Slowly but surely I think I have finally finished Christmas shopping for everyone. I don't know about anyone else but I love to buy my kids things. I scrimp and save all year long, when Christmas time rolls around it feels so good to buy them the things they want. Now I'm not crazy and buy them EVERYTHING they ask for. It has to be reasonable and something I want them to have. Paying for Christmas has always been so stressful but this year I've paid for each present with cold hard cash.

It is so exhilarating to go to the store with my envelope labeled CHRISTMAS bulging, well sort of. I pick out the gifts I think my kids deserve, cause that's just good parenting. I take my cart of toys that hopefully will last a couple of months before going into the trash, to the check out. I wait for the total, knowing what its going to be before hand, and all the time knowing, I have the money for this. It is the best stress free Christmas shopping I've ever had.

We've been doing Dave Ramsey's envelope system for about a year and a half. Last Christmas it was stressful and I felt like our kids would get nothing with our sorry envelope we had saved in only 4 months. It was tight but the kids didn't know a difference. This year we don't have oodles of money but we have enough. I'm not big on spending thousands of dollars cause that's not what Christmas is about. We are taking some of our Christmas money combine with our vacation money for our trip home to Utah for Christmas. It's been about 6 years since we've been home for Christmas. I've made the decision to only bring the 2 Santa gifts and stocking fillers to Utah and leave everything else at home. We are making our kids gifts from us when we get home.

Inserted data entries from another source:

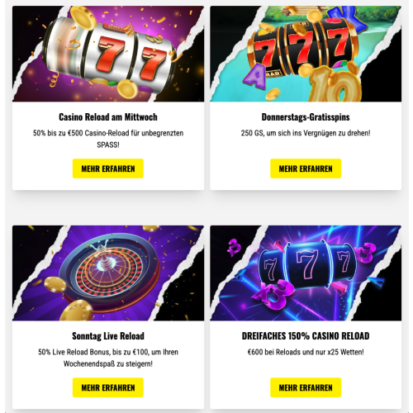This screenshot has width=413, height=413.
Task: Click the €600 bei Reloads description text
Action: [306, 352]
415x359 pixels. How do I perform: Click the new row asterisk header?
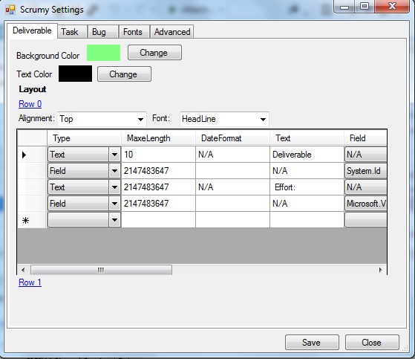(x=25, y=220)
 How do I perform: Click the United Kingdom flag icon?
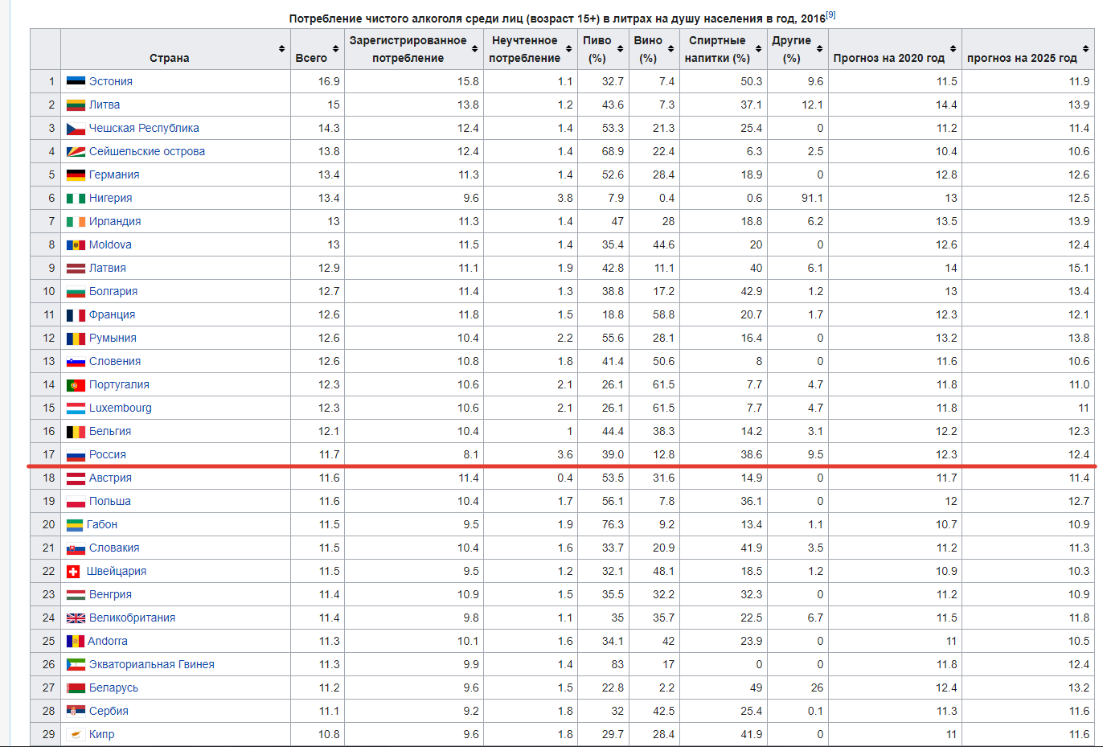(76, 618)
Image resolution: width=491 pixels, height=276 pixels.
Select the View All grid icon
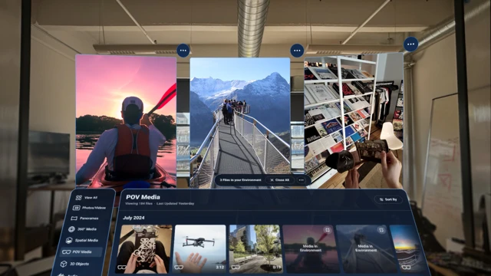tap(78, 198)
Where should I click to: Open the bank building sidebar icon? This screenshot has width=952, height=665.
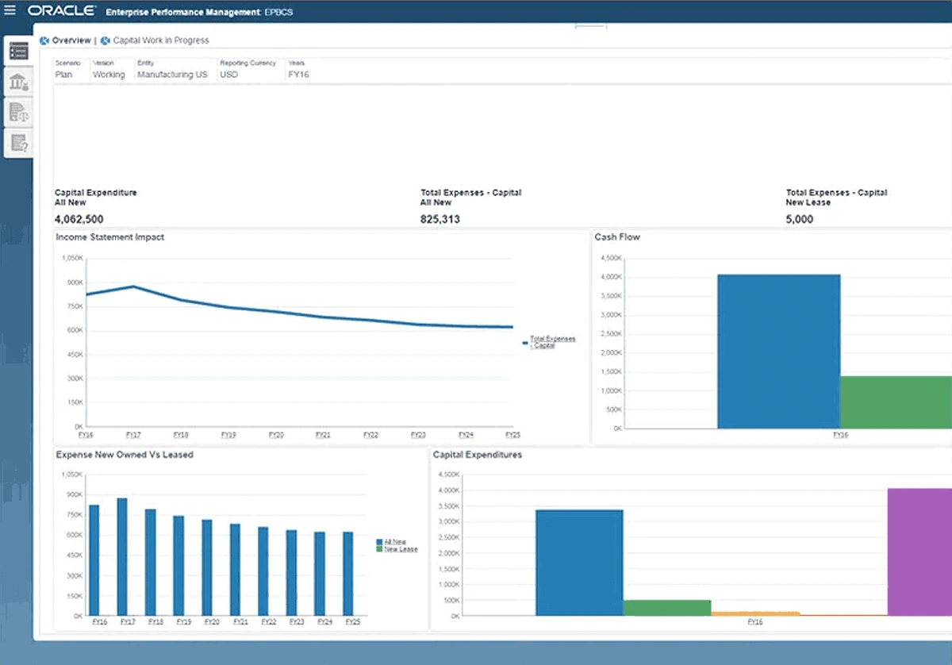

While in Utah we are going to baptize Eli with his cousin Carlyle hence our reason for our trip. I really don't know how we would be paying for this whole extravaganza if it weren't for all the envelope stuffing each and every month. It was so hard at times when I wanted that extra cash for something else but we just kept doing it and now after a year it finally is paying off. Isn't that the way of most things. Its hard in the very moment but later you realized how worth your hard work was. I know there has to be some great talk out there about this. Someone else can find it. We might have eaten PBJ and had pancakes for dinner one to many times this year but really the kids just thought I was awesome. Which is a huge bonus in the mom department.

This month I had a huge trial. I was offered 4 free tickets last week to Disneyland that expired in 2 days. I almost peed my pants I felt so happy. I knew there would be no way we would be able to take our 4 kids plus us to Disneyland it would be over a thousand dollars for just tickets. I was going to leave Robb and take the 3 older kids and just go. I had it all figured out. I just need to talk to my accountability partner. He asked the hard questions like "what about food?" "what about souvenirs?" "what about gas?" My heart dropped and I felt like crying. I knew he was right, it was lingering in the back of my mind I just didn't want to face it.To say living here in California where 90% of the people on base are officers and make 2 to 3 time more than we do. I hate to hear of their season passes to Disneyland and trips to Magic Mountain, Sea World, and really anywhere. Having someone offer FREE tickets for something I dream about taking my kids to was a painful blessing. Yes I could have put it on a credit card or used money from another envelope or even asked family for some money. This was my test to see if we could really do it. I curse and thank Dave Ramsey for his brainwashing of my husband. I said no to the tickets and then cried a little and after I felt warm and fuzzy maybe from crying or knowing I did the right thing. I felt a weight lifted from my shoulders that I didn't know was there. It still makes me a little sad but mostly I have a feeling of gratitude.  I feel the blessings of paying your tithing, paying your debtors and then paying yourself. I have learned to tell my money what to do and how it can work for me, rather than throwing it away to the wind. Is it hard, yes. Yet it's something I have grown to love. I don't even know how we could live here with out doing the evnelope system. It is really expensive to live here and will do a little dance when we finally get to move. California has taught me to budget our money which we have never had to do. I will never thank California for this lesson but I'm just glad it was learned.

I hope everyone has a wonderful Christmas filled with lots of family and love. Merry Christmas!